Two dozen LGBTQ activists rallied Wednesday night outside the Avondale church where a priest burned a rainbow flag last week against the orders of Cardinal Blase Cupich.

Calling the Rev. Paul Kalchik’s Sept. 14 flag-burning at Resurrection Catholic Church a “hate crime plain and simple,” Ald. Deb Mell (33rd) called on Pope Francis and Cupich “to send this hateful bigot packing.”

“I had no idea that this hate was in his heart for our community,” Mell said, noting she’s in regular contact with Kalchik about parking and community issues. “We know each other well. … I take it very personally, and it’s very hurtful.

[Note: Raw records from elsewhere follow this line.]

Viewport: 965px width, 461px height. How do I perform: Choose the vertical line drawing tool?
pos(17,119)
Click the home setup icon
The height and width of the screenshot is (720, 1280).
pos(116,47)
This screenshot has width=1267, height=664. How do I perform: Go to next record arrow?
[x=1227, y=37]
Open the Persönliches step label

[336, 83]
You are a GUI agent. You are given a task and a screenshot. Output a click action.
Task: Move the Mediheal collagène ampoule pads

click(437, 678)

“We’ve come so far as an LGBTQ community, and we have so many things to celebrate, and to think that this hatred is being spread in our neighborhood is not acceptable,” she said. “This isn’t who we are . . . LGBTQ families are a fabric of our neighborhood.”

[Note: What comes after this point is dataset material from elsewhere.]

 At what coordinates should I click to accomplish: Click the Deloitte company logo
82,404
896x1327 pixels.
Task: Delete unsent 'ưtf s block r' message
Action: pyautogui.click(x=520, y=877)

Rev. Paul Kalchik burned this LGBTQ-friendly banner on church grounds last week, against the order of Cardinal Blase Cupich.

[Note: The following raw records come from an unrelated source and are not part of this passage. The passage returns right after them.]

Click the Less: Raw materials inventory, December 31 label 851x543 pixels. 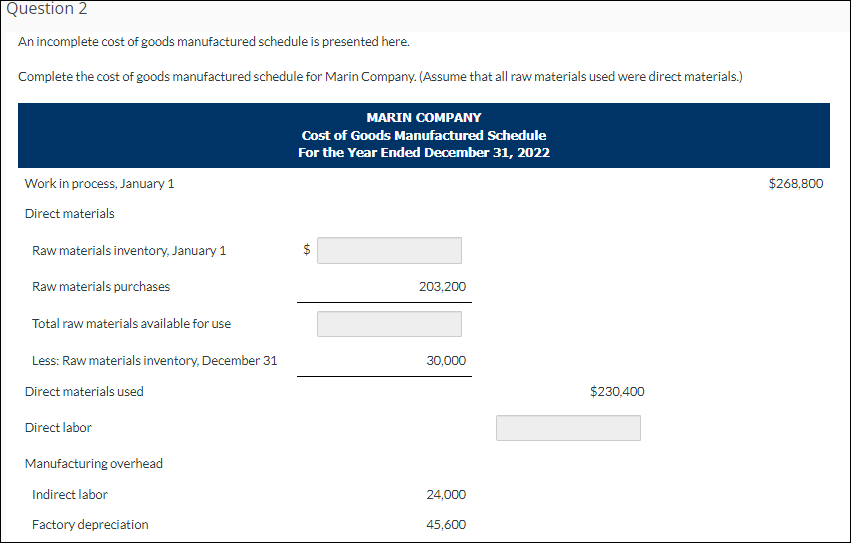pyautogui.click(x=155, y=361)
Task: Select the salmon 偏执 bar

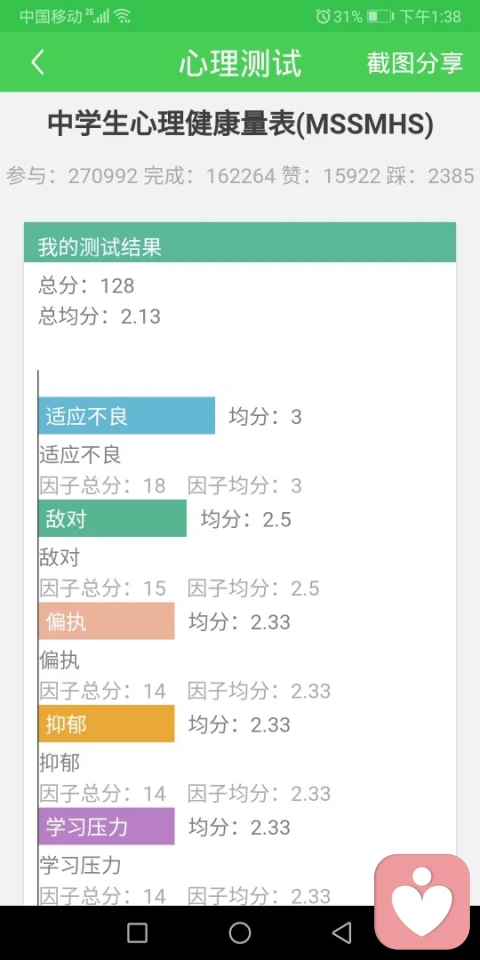Action: (x=107, y=621)
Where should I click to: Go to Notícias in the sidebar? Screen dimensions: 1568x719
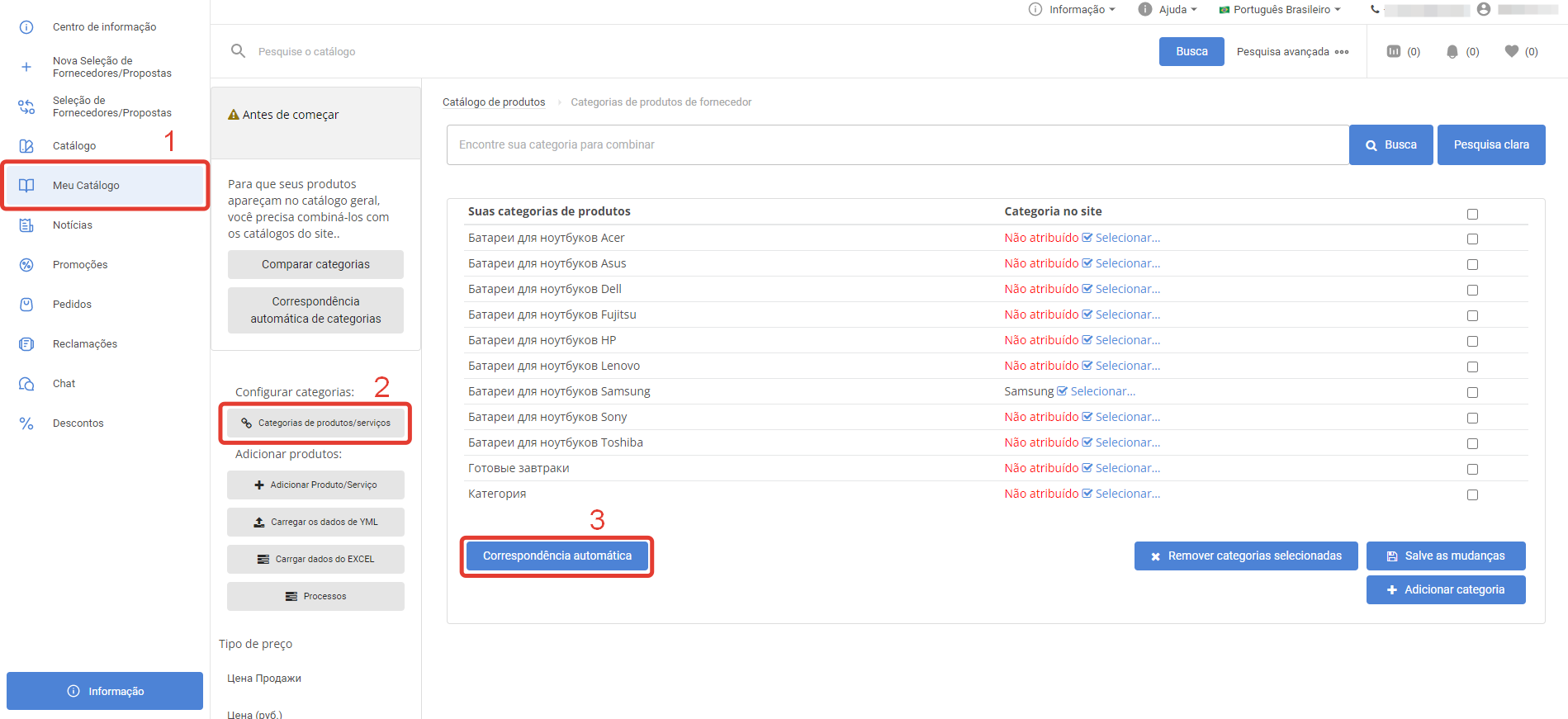click(73, 225)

Mell said she was “encouraged” by Cupich telling Kalchik not to go forward with his plans announced Sept. 2 to burn the flag, which featured a rainbow cascading down over a cross. But she and other protesters called for the priest’s removal.

Rev. Paul Kalchik (Me thinks she doth protest too much.)

Kalchik did not return messages seeking comment before or after celebrating Mass on Wednesday.

Archdiocese of Chicago spokeswoman Anne Maselli on Wednesday issued the same statement as a day earlier when news of the flag-burning gained momentum, saying “we are following up on the situation. As Catholics, we affirm the dignity of all persons.”

After the rally, a parishioner who have his name only as Patrick said he supported Kalchik and insisted the priest is a supporter of the LGBTQ community.

“The flag that he burnt was . . . meant for evil things,” he said. “It brought prey to predators. And we’re anti-predator priests.”

The man said reactions were mixed among parishioners.

“Some people are for it, some people don’t know what to think. It’s all over the board.”

Kalchik, 56, told the Chicago Sun-Times during an interview on Tuesday that the flag was forgotten in church storage for over a decade before he found it while cleaning last month. According to the priest, it was put on display for a few years after the St. Veronica and St. Francis parishes were merged to become Resurrection Parish in 1991.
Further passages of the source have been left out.